On page numbers and electronic texts

I recently signed up for an account on Readernaut (still in closed ├četa), a beautifully and thoughtfully designed reading community site. It uses page numbers to track progress, giving the option of avoiding “spoilers” by hiding notes from other readers pertaining to unread pages.

Alas, I am now reading mostly on my new Kindle, which displays an abstract “position” but no page numbers. I'd love for Amazon to include “real-word” page numbers in its electronic book format, but unfortunately, the problem goes deeper…

Right now, I'm reading Robert Louis Stevenson's The Black Arrow on my Kindle. I found an HTML-converted Project Gutenberg text, and cleaned it up a bit myself before converting it and loading it onto my Kindle. Although it was undoubtedly displayed on pages of a book long ago, the numbers are long since gone.

And what about articles, essays, or even longer works written for the web? They never even had page numbers! Should they?
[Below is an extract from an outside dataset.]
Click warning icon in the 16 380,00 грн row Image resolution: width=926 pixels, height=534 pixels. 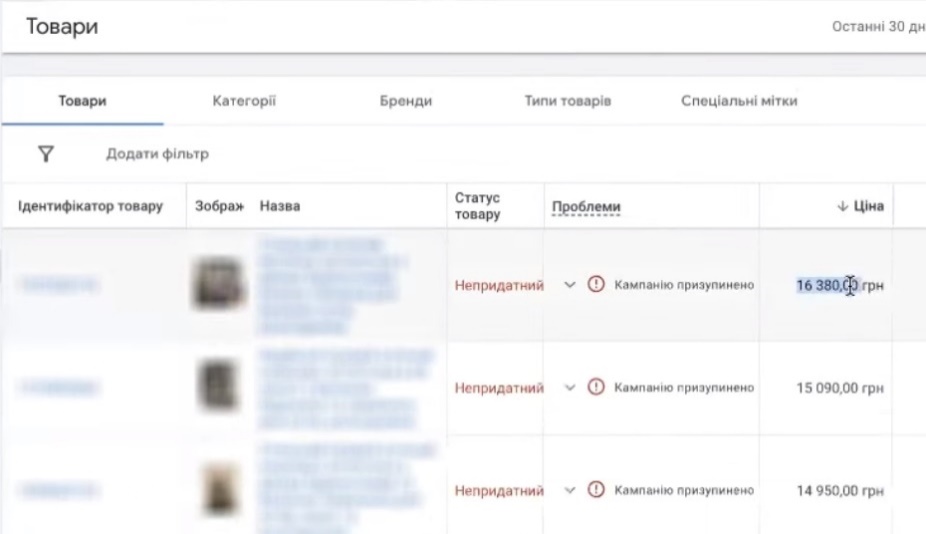coord(596,285)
Readernaut's creator, Nathan Borror, argues that for digitized books at least, page numbers are essential UI, and their absence is a design flaw. I have to agree.

For my Black Arrow conversion to include page numbers, Project Gutenberg would have to settle on a simple text markup convention for noting page numbers, we'd have to come up with a matching convention in HTML, and Amazon would have to teach the Kindle about page numbers. Let's get started!